Wednesday, November 20, 2019

The Oblique Effect

Our visual systems are equipped with special cells in the visual cortex whose job is to detect vertically aligned edges, bars, and lines.

There are other simple cells that detect horizontal edges. And there's a third group of cells that detect diagonal ones.

Ivan Shishkin
According to Dr. Peter Hills, PhD., "Humans have more cells for horizontal and vertical bars than for oblique lines. Cats have cells for all orientations. So, humans find detecting horizontal and vertical lines easier than those of other angles. In other words, they have greater visual acuity for horizontal and vertical lines."

Our relative deficiency at judging diagonal angles compared to verticals and horizontals is known as the oblique effect. According to Wikipedia, "People are very good at detecting whether a picture is hung vertically, but are two- to fourfold worse for a 45-degree oblique contour, even when a comparison is available."

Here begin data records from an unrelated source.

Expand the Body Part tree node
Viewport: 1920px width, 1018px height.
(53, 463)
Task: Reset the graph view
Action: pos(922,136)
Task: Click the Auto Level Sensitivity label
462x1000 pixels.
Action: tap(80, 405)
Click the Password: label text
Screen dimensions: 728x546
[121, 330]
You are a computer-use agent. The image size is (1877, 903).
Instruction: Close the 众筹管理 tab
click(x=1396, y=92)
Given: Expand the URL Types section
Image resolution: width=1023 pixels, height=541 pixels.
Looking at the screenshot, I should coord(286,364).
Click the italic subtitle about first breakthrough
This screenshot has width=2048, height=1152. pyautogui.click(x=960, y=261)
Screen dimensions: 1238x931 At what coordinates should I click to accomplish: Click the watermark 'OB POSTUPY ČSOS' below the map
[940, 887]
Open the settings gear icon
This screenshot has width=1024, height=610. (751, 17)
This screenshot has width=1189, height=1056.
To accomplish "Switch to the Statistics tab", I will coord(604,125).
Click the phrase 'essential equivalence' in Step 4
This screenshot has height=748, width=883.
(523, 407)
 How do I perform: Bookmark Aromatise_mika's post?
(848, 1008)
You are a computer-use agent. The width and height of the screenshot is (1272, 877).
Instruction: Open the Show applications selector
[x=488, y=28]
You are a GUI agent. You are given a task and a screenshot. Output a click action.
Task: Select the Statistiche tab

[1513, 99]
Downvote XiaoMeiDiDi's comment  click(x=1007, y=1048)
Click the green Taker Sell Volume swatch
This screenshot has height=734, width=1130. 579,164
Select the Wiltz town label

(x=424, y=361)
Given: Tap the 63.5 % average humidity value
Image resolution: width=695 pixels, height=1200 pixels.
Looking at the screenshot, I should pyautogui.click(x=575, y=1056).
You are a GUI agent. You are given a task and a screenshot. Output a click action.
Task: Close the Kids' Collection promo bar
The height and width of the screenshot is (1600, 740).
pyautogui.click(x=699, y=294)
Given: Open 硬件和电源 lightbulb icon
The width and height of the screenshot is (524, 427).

Another remarkable fact is that the relative number of these cells depends on the visual environment that we grow up in. People raised in forests have more vertical cells than people raised on the plains.
Quotes from Cognitive Psychology For Dummies
Wikipedia on The Oblique Effect.


Drake Gomez said...

Interesting to learn that there is a physiological basis for something that I think most artists have intuitively known all along. As for judging 45-degree angles, I often tell my students to question whether any diagonal would bisect (diagonally) an imaginary square. If so, it must be 45 degrees. I suppose this works because it goes back to the ability to more accurately judge verticals and horizontals, and to visualize them in the form of a square.